Cette idée a également pu être testée dans d'autres pays. Certains départements des Etats-Unis ont ainsi été séduits par cette méthode. Une étude de l'Université de Cambridge a pu constater une importante baisse (de l'ordre de 93%) des plaintes contre la police américaine, dans lesdits départements.

En cas d'accusations de violences injustifiées, les forces de l'ordre auraient alors plus de facilité à se défendre, et leur parole serait accréditée. L'article du Parisien nous livre le récit de l'interpellation d'un délinquant à moto. Celui-ci déclara lors de son audition que le véhicule de police l'avait percuté. L'examen de la vidéo a permis de prouver l'innocence des policiers. De même, de telles vidéos pourraient également accréditer la thèse de l'accusation. Le dispositif permet également d'améliorer la formation des agents, et de préserver les indices.

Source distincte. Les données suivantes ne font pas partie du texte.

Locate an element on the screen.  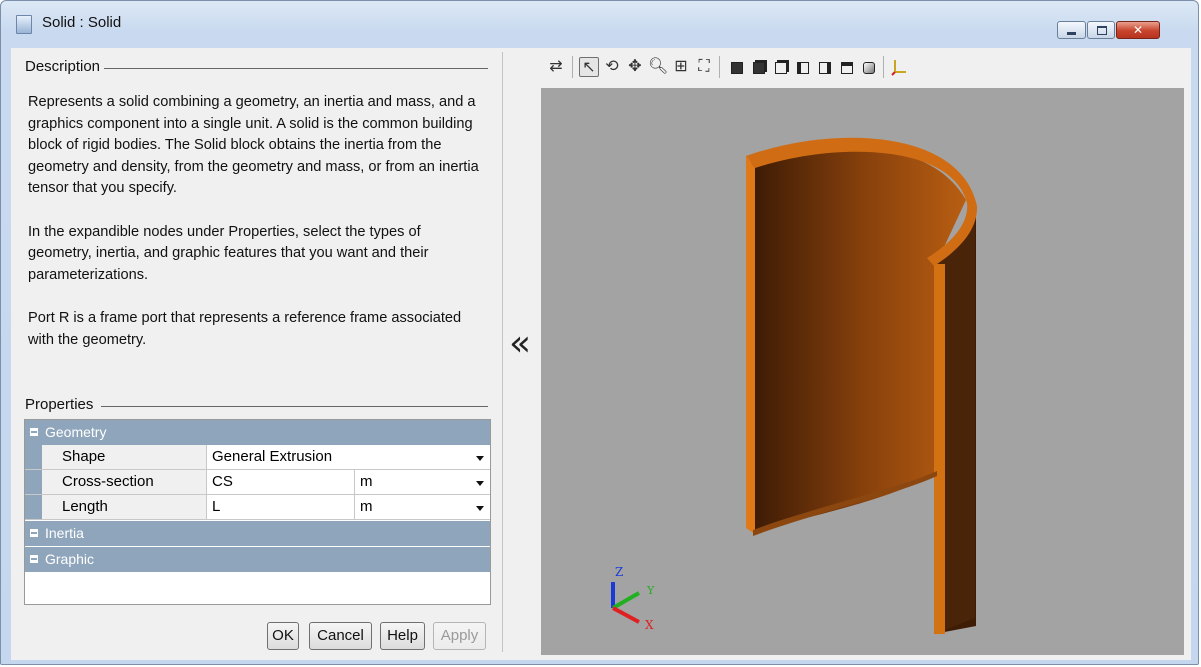
collapse-icon is located at coordinates (34, 432).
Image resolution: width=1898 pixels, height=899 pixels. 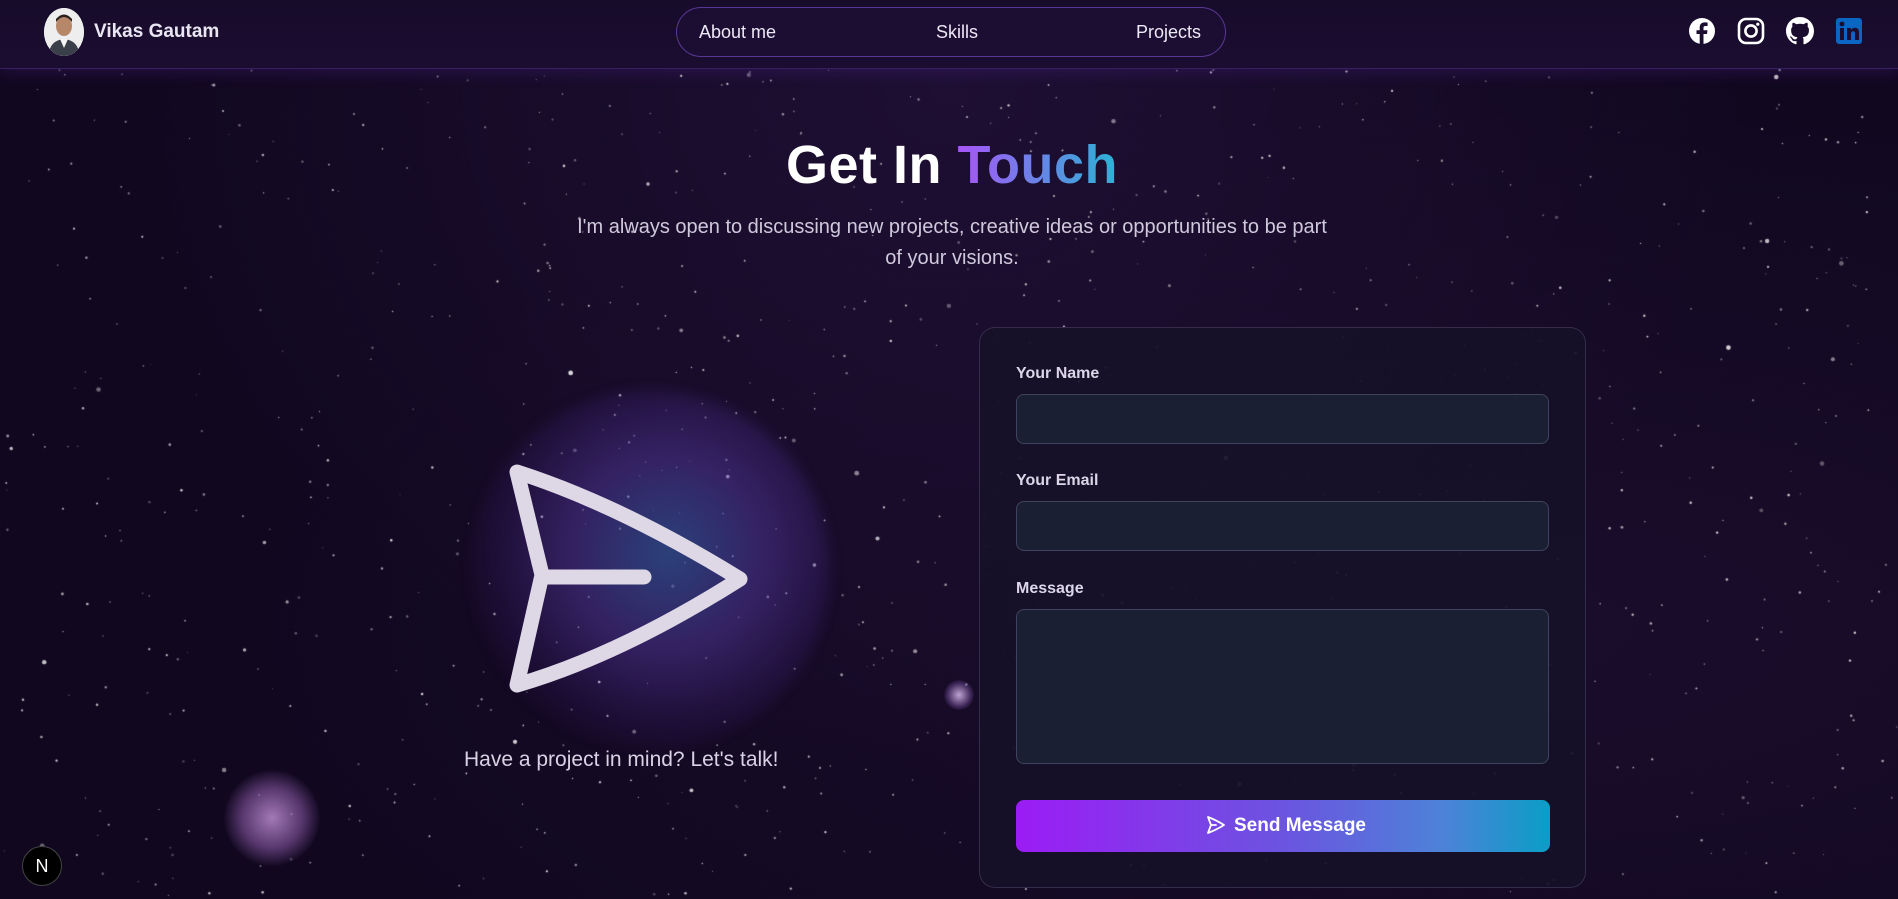 I want to click on send-message-button: Send Message, so click(x=1283, y=826).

On peut se procurer ces dispositifs pour la bagatelle de 150 euros. En y ajoutant le coût du stockage et d'éventuelles batteries externes, on peut estimer le coût par unité de police à 200 euros. On peut estimer le nombre d'agents susceptibles d'aller sur le terrain à 125 803. Fournir ces caméras à tous les agents de terrain coûterait donc 25,2 millions d'euros. À noter que nous pourrions nous organiser pour qu'une seule caméra seulement soit fournie par patrouille, généraliser dans un premier temps le dispositif aux quartiers sensibles, etc.

Devant cette solution qui présente tant de solutions et si peu d'inconvénients, on ne peut que se demander pourquoi le système n'a pas déjà été massivement adopté.